El grito y el susurro

Siempre me ha llamado la atención el volumen de la alegría. La veo en la televisión cuando hay una de esas celebraciones multitudinarias, como cuando la selección gana un mundial. Recuerdo la imagen de la marea de gente en Cibeles, un organismo único rugiendo de euforia. Y en medio de todo, una imagen concreta que se me quedó grabada: una chica joven, con la cara bañada en lágrimas de felicidad, los brazos en alto como si quisiera abrazar el cielo, gritando junto a sus amigos. Una explosión de júbilo pura, desbordada, contagiosa. Es una felicidad que necesita ser gritada para existir.

Y sin embargo, mientras observaba esa escena, mi mente viajó a otra celebración. Una infinitamente más silenciosa, pero cuya resonancia, para mí, es eterna: el día de nuestra boda.

Allí no había trompetas ni cánticos de estadio. La felicidad no era un grito, era una luz. Y esa luz emanaba de Tere. Recuerdo su expresión, la de una reina de un baile que había esperado toda una vida. Había en su sonrisa una calma radiante, una plenitud que no necesitaba altavoces. Era una felicidad absoluta, pero susurrada.

Para entender esa sonrisa, hay que entender el camino. El nuestro fue un laberinto de diez años. Una historia de idas y venidas, de mi propia ceguera y de su espera paciente. Yo, atrapado en una estúpida idea, e incapaz de ver que llevaba una década esperándome debajo de una mesa, en el portal de casa o al otro lado del teléfono. Su felicidad, aquel día, no celebraba solo una boda; celebraba el final de un viaje agotador. Celebraba la llegada a casa.
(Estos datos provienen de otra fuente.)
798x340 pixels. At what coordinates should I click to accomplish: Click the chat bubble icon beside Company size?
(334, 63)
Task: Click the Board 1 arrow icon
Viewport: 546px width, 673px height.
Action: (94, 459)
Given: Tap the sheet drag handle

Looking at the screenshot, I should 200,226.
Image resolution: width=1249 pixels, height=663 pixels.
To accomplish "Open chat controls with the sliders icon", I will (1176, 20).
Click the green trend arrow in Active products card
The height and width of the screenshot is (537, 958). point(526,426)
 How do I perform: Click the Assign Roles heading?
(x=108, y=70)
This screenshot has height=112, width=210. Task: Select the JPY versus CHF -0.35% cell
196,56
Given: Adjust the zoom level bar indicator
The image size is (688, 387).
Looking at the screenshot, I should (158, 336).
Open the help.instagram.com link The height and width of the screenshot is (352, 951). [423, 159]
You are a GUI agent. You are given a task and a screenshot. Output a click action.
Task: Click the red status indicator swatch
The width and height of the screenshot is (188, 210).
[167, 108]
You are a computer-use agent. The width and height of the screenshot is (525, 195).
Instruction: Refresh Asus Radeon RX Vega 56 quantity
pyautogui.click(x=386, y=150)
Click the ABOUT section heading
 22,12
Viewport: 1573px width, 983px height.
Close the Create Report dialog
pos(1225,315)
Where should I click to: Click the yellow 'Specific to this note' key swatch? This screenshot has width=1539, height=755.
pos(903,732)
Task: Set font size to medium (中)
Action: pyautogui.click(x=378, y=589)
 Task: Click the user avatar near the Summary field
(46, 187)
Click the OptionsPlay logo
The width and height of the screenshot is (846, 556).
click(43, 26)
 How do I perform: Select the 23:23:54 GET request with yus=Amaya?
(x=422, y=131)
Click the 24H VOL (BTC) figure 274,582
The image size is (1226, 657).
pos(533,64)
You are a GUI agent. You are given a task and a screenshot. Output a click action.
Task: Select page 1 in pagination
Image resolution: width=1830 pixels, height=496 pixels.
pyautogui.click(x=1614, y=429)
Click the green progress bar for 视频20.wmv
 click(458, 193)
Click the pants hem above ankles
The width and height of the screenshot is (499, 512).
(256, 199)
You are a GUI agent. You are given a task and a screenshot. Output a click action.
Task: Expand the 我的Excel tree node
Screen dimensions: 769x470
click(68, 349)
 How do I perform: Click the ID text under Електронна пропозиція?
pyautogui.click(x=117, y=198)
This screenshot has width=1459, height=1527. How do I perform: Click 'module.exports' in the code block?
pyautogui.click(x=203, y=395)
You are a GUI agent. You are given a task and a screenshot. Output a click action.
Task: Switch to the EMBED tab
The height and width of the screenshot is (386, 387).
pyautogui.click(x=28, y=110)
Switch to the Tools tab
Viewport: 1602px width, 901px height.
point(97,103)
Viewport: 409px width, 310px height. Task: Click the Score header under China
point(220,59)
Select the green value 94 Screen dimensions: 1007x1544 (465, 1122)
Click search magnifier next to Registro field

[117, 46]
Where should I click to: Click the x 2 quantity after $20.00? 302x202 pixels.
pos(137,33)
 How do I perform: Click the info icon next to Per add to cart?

Al comparar ambas imágenes, la de la chica anónima en Cibeles y la de Tere mirándome en nuestra boda, entiendo la diferencia. La primera es la alegría de la catarsis colectiva, una liberación de energía compartida y anónima. Es real, por supuesto, pero es la alegría de un momento que pertenece a todos y a nadie.

La segunda, la de Tere, era una alegría ganada a pulso. Una que se había gestado a fuego lento entre dudas, ausencias y reencuentros. No necesitaba gritar porque sus raíces eran profundas. No buscaba la validación de una multitud, porque su testigo y su destino era yo. Era una celebración íntima, un pacto sellado en silencio después de demasiado ruido.

Quizá la verdadera medida de la felicidad no está en los decibelios que produce. Hay alegrías que son un trueno y otras que son el pulso sereno del corazón. Unas son para ser vistas por todo el mundo, y otras solo necesitan ser sentidas por dos personas. Y yo, que pasé tanto tiempo perdido, tuve la inmensa suerte de ser el destinatario de la segunda. La que no hace ruido, pero lo llena todo para siempre.

A veces, cuando el tiempo pasa y la rutina nos envuelve, cojo las fotos de nuestra boda. Y en todas, sin excepción, la veo. Veo esa expresión de Tere, ese gesto sutil que grita un silencioso «¡por fin!». En cada imagen, veo a la chica más feliz del mundo, y una sonrisa se me dibuja sola. Porque gracias a esa felicidad suya que me rescató del laberinto, el hombre más feliz del mundo, hoy, soy yo.

Felicidades, Tere. En nuestro 37 aniversario, 13.515 días juntos.